— begin Records for this task —
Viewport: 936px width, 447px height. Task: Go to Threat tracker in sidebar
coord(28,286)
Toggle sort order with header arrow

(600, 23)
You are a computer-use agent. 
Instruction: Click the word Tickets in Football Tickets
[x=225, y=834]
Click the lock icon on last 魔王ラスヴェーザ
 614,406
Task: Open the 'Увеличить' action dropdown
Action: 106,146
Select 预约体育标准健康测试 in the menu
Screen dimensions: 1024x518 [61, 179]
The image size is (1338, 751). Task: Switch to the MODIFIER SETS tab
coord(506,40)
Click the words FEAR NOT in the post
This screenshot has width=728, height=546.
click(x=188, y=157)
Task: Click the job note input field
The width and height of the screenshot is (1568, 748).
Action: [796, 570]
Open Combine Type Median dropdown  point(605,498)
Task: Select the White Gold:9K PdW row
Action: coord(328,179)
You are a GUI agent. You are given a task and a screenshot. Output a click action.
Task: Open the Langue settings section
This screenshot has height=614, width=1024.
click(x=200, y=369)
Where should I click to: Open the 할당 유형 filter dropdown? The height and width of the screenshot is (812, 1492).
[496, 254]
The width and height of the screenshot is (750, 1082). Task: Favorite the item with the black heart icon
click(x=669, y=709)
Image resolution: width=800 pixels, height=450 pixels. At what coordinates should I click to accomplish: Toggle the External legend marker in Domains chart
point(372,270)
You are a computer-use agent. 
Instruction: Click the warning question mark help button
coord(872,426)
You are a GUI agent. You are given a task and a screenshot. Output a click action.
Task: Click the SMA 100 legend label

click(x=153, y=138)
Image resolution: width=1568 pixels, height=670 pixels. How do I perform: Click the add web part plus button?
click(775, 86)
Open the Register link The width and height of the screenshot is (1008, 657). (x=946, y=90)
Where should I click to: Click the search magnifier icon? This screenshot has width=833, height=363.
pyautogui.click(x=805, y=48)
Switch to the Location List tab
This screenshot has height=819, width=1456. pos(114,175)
— end Records for this task —
◆ **What is needed**: Copy every line of the data from the one containing "Image resolution: width=800" down to the one containing "click(775, 86)", both included, and adjust each coordinate in the answers by -92 while leaving everything else unchanged.

◆ **Solved exercise**:
Image resolution: width=800 pixels, height=450 pixels. At what coordinates should I click to accomplish: Toggle the External legend marker in Domains chart
point(280,178)
You are a computer-use agent. 
Instruction: Click the warning question mark help button
coord(780,334)
You are a GUI agent. You are given a task and a screenshot. Output a click action.
Task: Click the SMA 100 legend label

click(x=61, y=46)
Image resolution: width=1568 pixels, height=670 pixels. How do I perform: Click the add web part plus button?
click(683, -6)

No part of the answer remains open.